What the exercise asks>
Which rows below contain the string "section" with its case matched exactly? Pick out each of those rows and copy it in full.

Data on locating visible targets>

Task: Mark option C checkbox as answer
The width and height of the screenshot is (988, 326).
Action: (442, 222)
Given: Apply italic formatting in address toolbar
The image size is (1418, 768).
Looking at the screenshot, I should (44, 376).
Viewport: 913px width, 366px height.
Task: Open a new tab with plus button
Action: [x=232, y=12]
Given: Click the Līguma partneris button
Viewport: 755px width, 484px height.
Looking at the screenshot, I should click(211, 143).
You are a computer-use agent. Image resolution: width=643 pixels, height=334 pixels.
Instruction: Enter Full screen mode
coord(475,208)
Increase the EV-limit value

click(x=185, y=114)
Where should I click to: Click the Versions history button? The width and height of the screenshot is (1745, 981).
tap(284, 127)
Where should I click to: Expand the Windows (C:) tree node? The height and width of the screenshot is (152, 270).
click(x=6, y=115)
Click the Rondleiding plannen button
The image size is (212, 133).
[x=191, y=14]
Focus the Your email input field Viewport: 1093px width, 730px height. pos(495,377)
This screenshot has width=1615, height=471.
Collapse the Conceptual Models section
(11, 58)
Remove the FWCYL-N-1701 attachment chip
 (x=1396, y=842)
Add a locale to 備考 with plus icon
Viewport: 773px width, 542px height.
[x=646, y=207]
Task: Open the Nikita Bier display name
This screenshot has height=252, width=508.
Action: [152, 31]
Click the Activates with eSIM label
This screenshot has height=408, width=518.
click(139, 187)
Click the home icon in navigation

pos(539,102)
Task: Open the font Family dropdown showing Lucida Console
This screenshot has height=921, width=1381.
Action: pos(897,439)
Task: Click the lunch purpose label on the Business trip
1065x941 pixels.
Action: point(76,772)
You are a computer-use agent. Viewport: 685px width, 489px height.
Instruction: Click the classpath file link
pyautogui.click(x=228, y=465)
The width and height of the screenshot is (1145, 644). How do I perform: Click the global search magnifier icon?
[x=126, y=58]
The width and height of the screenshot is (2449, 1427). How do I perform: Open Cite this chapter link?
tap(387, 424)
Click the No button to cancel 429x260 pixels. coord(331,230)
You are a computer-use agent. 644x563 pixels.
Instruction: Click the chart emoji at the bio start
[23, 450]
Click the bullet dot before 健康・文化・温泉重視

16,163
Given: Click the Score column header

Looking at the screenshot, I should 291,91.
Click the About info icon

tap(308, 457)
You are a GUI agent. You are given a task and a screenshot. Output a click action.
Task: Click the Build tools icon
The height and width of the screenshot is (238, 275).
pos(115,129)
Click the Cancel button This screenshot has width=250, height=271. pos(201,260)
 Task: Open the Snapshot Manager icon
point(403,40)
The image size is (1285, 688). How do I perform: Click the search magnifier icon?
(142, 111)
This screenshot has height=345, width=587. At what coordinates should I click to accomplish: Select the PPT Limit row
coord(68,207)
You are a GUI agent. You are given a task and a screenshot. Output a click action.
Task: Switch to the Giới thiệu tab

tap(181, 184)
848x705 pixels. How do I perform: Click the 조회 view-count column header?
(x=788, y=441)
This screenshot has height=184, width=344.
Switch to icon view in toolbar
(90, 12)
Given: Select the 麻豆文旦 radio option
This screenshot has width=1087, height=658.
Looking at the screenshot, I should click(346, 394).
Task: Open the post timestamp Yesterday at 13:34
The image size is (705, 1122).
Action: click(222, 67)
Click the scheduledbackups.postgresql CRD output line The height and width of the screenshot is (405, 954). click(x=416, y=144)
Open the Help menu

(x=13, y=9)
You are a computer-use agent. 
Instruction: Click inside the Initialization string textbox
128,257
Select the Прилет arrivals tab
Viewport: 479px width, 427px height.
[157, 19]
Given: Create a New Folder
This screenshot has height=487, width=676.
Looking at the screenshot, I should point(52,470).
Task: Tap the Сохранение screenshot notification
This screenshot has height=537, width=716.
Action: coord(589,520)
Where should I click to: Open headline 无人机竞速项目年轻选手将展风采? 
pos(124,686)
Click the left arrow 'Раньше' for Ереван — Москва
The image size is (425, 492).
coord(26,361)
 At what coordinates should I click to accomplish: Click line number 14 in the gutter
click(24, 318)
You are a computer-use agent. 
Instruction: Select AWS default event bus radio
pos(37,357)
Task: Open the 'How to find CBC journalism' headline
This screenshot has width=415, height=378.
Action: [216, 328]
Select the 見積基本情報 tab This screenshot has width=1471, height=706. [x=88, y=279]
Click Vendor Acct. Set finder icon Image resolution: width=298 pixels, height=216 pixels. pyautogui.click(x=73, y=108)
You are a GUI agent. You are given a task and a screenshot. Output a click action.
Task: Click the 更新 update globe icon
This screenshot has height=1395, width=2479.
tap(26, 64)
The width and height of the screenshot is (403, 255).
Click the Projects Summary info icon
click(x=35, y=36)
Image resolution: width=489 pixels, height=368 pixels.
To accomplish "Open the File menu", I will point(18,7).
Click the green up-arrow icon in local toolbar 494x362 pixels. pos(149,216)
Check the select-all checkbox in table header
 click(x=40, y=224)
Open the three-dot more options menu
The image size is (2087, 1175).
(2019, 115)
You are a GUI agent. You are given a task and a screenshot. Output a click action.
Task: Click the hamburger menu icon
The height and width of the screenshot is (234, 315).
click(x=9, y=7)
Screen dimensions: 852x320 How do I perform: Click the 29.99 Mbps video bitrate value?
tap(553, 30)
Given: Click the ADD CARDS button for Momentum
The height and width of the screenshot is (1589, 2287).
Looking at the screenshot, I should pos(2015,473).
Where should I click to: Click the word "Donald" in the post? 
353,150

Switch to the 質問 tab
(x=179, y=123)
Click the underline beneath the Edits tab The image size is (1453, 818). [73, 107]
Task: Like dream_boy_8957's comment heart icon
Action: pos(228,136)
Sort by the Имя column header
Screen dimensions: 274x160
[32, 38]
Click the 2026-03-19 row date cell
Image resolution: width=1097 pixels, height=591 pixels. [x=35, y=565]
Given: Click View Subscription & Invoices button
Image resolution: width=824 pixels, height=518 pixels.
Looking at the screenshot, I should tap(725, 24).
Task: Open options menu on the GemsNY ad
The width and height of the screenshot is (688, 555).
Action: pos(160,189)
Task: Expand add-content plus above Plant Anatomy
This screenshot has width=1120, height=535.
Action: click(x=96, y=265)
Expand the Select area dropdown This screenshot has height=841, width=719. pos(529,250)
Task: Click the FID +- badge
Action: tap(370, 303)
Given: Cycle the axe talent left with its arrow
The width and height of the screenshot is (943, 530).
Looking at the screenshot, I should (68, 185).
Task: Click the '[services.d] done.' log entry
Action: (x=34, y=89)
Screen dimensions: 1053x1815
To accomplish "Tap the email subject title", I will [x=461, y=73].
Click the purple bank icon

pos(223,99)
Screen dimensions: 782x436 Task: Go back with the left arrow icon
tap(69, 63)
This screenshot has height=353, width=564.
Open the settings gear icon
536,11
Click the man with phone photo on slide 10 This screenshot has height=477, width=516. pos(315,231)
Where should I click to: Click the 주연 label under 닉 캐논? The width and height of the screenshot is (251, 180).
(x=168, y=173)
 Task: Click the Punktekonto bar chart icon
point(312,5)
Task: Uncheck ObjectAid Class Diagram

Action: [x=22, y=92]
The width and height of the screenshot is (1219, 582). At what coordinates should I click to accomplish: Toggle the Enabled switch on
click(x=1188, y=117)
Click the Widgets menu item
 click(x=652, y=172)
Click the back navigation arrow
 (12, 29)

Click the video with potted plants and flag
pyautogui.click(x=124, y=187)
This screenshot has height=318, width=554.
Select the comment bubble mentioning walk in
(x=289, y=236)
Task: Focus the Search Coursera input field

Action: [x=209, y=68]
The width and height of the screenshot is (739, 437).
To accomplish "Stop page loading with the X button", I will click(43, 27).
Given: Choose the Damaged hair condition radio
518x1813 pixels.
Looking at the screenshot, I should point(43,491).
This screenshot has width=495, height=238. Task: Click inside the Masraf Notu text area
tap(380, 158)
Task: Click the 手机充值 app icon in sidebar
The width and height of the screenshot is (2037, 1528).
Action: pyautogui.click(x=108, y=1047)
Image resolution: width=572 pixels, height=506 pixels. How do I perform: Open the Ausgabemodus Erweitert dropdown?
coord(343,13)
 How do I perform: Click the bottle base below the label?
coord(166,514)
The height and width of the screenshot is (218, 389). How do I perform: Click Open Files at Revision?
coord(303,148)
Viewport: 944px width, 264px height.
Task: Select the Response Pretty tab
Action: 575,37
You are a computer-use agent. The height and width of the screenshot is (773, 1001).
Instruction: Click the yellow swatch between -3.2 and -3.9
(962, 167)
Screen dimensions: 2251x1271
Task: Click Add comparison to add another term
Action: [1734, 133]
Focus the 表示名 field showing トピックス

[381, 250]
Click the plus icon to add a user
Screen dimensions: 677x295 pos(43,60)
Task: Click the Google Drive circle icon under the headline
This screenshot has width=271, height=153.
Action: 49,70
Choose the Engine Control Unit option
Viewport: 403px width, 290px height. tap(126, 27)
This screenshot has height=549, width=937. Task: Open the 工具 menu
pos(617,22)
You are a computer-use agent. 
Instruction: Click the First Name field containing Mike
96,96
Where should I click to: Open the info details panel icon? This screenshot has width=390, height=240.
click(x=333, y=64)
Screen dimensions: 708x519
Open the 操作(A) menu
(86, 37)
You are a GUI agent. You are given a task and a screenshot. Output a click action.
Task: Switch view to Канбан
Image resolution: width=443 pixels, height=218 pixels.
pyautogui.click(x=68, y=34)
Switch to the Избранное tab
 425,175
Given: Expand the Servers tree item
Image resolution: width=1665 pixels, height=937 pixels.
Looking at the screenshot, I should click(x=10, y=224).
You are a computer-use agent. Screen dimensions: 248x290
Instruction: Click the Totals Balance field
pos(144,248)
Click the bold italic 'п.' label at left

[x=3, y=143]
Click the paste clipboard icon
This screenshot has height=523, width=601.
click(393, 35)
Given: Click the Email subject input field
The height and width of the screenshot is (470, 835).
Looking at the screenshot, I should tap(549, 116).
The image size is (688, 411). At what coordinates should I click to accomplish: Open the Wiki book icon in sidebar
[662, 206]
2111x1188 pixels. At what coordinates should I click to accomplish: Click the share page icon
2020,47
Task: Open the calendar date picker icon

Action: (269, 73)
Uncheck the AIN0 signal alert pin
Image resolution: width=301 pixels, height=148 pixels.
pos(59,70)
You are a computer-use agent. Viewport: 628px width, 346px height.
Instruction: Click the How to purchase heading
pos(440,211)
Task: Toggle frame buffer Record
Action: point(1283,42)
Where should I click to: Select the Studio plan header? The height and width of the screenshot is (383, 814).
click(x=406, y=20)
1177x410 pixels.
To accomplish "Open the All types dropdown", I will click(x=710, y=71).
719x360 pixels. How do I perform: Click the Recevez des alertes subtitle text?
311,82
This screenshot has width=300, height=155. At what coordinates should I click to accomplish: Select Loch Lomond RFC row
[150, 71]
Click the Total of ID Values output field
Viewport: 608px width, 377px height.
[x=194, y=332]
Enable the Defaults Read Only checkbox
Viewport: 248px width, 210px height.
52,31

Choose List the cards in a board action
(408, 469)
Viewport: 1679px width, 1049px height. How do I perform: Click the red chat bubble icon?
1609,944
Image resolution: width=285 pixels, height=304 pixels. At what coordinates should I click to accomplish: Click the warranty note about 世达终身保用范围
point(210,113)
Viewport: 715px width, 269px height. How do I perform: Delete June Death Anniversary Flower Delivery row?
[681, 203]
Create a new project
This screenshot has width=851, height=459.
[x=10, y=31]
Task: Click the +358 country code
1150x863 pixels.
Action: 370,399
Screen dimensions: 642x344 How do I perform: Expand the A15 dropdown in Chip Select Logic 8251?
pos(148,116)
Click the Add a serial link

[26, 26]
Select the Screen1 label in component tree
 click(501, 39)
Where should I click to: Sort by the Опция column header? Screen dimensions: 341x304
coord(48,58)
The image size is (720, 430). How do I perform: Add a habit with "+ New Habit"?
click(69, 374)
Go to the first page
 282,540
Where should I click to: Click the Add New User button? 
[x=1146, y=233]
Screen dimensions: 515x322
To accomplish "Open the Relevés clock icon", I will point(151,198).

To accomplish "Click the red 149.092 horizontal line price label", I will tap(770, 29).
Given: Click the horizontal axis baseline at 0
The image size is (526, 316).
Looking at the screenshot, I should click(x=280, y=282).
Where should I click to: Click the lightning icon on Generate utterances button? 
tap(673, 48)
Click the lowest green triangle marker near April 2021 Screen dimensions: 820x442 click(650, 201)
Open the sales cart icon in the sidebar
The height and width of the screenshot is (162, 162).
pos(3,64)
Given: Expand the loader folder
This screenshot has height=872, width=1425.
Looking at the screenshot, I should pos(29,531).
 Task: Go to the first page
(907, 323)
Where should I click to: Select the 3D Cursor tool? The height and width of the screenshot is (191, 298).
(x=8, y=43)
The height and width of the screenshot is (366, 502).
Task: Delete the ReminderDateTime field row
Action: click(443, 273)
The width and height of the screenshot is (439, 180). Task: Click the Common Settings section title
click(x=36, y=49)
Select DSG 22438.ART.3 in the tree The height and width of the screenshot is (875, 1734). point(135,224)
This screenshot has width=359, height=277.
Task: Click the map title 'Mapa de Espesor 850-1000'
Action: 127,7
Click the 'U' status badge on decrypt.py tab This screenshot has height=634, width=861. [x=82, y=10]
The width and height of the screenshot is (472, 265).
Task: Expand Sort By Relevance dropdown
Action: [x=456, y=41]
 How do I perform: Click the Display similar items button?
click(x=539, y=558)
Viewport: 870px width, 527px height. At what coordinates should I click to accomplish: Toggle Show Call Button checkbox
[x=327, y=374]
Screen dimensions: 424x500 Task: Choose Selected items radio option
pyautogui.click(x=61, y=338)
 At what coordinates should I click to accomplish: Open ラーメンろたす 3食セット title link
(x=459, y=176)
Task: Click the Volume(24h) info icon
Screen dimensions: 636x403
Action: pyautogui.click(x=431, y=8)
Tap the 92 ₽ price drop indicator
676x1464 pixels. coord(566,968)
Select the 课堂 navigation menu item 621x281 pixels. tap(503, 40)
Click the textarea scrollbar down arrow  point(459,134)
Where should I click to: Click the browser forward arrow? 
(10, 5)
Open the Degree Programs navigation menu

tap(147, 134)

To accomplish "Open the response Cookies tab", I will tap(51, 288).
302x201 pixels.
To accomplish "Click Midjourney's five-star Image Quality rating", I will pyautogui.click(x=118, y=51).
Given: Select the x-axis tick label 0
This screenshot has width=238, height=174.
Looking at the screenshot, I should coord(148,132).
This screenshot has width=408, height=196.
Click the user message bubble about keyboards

Answer>
Collapse the Conceptual Models section
The width and height of the screenshot is (439, 180). Task: Click the Common Settings section title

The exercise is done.